Il leader leghista ha anche auspicato che l’Europa “torni ad avere nella Russia un interlocutore”, criticando il processo di adesione dell’Ucraina alla Ue: “Sarebbe curioso – ha accusato – che aderisse all’Europa prima dell’Albania e della Serbia che sono in attesa da una vita”. Al momento il contrasto resta alle dichiarazioni, né sarà promosso un chiarimento a breve, prima di sapere quale sarà il quadro delle prossime settimane. Se arriverà il momento in cui saranno chieste truppe italiane, Meloni lo sa, la posizione leghista sarà una “bomba” da maneggiare con grande attenzione.
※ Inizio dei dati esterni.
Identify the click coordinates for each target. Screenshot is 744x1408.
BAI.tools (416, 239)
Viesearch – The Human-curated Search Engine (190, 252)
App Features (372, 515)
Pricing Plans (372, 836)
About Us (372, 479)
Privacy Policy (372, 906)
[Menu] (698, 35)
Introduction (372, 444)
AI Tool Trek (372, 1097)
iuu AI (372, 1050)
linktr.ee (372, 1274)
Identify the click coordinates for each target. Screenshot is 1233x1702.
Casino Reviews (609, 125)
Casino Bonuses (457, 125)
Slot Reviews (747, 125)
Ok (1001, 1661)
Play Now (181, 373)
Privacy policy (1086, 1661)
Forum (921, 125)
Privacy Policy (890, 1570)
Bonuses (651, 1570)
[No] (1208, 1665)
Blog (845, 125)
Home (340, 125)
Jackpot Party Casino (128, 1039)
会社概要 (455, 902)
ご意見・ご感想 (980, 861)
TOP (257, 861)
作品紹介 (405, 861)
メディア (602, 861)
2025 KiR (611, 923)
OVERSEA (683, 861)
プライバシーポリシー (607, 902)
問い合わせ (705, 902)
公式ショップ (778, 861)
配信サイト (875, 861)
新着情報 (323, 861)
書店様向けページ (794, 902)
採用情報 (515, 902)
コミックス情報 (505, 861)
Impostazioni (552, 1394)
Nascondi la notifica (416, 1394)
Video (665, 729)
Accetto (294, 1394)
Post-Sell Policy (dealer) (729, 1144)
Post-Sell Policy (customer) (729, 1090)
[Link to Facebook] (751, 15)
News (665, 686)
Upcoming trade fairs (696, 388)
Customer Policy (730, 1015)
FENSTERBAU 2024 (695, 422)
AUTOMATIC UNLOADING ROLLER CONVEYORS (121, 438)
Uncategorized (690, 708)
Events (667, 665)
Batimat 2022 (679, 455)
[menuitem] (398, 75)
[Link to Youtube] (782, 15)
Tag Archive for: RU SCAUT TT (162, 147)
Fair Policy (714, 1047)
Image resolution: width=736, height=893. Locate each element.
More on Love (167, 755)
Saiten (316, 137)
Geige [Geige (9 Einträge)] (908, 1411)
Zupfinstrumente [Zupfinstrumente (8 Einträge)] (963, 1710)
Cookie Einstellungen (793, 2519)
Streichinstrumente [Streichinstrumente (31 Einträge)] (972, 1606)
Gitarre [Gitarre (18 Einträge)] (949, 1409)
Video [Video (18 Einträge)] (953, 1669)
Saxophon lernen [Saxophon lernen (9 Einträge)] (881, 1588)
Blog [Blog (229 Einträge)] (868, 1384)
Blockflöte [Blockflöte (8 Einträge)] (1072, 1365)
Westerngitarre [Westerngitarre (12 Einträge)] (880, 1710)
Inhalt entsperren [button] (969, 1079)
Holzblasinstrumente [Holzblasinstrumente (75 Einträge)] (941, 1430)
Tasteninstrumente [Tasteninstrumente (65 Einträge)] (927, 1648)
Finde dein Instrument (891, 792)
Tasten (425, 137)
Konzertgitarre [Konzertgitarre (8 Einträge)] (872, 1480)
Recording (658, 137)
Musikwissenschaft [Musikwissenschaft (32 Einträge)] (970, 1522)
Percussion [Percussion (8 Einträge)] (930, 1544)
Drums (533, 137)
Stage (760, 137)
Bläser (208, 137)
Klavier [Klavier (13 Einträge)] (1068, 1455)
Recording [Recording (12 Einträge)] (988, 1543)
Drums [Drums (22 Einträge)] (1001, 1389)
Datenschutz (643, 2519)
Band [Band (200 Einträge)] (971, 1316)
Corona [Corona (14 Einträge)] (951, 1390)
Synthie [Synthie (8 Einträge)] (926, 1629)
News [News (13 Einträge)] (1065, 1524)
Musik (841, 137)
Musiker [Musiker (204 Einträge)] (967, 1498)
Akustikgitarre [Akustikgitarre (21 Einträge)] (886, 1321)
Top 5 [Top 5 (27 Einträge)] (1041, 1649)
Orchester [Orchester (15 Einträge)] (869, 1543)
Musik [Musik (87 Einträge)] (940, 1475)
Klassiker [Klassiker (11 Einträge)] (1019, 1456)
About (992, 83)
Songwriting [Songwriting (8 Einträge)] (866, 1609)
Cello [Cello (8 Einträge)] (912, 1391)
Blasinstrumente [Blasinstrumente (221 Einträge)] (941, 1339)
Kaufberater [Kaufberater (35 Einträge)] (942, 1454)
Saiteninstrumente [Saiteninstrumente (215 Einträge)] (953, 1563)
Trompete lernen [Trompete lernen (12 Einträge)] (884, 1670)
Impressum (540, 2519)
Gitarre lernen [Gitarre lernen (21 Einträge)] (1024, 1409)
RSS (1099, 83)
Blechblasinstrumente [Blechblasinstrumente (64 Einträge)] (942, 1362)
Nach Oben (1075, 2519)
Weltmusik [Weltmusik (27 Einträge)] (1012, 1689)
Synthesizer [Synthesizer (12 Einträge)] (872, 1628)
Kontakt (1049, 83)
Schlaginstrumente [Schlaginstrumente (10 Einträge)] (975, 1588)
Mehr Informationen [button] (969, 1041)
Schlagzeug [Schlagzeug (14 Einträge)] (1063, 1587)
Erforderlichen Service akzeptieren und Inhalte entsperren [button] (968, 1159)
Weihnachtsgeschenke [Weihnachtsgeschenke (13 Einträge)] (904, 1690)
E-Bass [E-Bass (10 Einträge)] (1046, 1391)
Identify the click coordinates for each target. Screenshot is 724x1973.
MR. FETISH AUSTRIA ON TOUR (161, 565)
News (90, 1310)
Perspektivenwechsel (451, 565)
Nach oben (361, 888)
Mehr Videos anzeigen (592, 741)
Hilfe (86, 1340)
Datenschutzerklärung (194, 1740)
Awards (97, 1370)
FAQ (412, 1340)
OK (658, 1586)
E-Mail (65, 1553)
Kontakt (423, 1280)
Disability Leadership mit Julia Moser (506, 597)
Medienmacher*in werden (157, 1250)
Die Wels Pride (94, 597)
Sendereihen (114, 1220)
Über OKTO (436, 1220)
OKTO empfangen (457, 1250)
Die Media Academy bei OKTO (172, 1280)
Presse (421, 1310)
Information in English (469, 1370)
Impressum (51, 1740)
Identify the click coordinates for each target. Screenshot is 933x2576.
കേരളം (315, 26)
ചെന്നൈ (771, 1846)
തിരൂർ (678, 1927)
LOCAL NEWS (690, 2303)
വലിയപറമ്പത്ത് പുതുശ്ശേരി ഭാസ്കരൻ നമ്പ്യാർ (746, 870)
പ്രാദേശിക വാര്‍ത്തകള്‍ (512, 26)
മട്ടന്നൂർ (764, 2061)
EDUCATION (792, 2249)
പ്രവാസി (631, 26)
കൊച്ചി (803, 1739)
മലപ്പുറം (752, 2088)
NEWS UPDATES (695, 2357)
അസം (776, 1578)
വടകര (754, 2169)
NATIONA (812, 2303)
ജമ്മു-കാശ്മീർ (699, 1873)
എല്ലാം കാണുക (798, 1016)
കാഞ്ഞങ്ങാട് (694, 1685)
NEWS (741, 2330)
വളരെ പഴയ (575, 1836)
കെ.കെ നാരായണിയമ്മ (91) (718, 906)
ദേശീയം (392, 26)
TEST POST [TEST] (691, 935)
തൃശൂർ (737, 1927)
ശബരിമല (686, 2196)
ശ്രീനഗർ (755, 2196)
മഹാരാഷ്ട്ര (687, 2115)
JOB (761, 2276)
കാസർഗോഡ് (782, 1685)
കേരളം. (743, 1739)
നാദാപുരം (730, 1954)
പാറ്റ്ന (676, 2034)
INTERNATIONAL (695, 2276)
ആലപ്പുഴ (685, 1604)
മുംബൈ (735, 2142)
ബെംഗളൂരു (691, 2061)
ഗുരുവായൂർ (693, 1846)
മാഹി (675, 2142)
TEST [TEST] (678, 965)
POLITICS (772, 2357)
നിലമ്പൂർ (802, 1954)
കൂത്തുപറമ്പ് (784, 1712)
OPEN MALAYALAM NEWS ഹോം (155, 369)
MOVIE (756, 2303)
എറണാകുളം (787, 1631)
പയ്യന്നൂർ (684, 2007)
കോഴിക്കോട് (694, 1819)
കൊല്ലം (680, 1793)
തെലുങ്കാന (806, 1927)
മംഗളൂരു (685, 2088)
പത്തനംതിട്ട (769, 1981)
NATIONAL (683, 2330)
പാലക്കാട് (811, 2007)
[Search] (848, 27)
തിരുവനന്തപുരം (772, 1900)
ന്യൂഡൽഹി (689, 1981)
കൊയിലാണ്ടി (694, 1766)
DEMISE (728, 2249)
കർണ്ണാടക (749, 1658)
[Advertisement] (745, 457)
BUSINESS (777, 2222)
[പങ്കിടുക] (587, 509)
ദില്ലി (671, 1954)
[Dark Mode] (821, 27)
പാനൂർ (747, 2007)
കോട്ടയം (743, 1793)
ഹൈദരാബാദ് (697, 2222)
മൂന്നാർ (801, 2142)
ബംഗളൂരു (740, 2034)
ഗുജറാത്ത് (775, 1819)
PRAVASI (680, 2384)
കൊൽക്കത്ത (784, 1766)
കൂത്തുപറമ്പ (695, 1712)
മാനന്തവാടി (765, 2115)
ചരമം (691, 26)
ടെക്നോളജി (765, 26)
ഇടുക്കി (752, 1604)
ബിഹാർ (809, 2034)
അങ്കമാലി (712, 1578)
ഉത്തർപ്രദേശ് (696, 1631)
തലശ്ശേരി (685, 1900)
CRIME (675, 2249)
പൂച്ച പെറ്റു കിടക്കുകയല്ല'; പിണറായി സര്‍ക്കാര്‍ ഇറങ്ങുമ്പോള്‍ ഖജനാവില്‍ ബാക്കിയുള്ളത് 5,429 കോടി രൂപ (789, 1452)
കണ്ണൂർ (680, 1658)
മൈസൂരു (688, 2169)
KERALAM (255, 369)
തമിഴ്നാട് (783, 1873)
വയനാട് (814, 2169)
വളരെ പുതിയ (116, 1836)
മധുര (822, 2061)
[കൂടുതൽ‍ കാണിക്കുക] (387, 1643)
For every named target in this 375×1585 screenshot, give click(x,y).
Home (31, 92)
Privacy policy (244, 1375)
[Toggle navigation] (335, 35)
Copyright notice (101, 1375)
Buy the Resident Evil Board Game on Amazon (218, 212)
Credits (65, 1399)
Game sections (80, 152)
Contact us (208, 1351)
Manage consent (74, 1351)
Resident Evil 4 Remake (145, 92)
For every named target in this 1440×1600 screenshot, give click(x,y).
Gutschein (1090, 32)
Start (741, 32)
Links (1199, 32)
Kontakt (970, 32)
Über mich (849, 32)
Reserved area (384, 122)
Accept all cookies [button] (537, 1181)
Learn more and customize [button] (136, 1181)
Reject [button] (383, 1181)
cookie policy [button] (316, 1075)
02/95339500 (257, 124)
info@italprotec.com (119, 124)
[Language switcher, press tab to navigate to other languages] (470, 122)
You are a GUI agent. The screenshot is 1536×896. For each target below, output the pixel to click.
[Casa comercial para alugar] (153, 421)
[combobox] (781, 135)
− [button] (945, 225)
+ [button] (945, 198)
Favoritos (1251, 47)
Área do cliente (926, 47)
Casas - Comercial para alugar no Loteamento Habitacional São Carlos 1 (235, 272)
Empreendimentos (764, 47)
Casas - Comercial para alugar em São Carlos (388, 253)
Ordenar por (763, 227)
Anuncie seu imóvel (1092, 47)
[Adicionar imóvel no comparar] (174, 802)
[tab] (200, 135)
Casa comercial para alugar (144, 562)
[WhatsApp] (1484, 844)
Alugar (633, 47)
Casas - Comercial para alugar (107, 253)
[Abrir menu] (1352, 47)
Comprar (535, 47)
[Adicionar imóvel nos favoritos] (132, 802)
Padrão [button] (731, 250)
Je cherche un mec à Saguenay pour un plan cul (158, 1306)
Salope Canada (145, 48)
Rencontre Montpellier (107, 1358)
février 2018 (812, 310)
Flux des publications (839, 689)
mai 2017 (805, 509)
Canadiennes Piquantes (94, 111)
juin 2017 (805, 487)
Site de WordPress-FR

Un tema ben chiaro al ministro della Difesa Guido Crosetto, che nel pomeriggio ha scritto un post su X molto duro nei confronti del “presidente di una nazione comunitaria e quello di una nazione extracomunitaria” che pensano di inviare contingenti “come si invia un fax e per poter fare un comunicato stampa” senza “la creanza di confrontarsi con le altre nazioni”. Per l’Italia, ricorda, un nuovo impegno internazionale “dovrebbe avere dei passaggi parlamentari, molteplici e complessi” peraltro “successivi ad aver verificato con scrupolo ed attenzione tutti gli aspetti tecnico-logistici-operativi-capacitivi e le conseguenti necessità di risorse finanziarie”.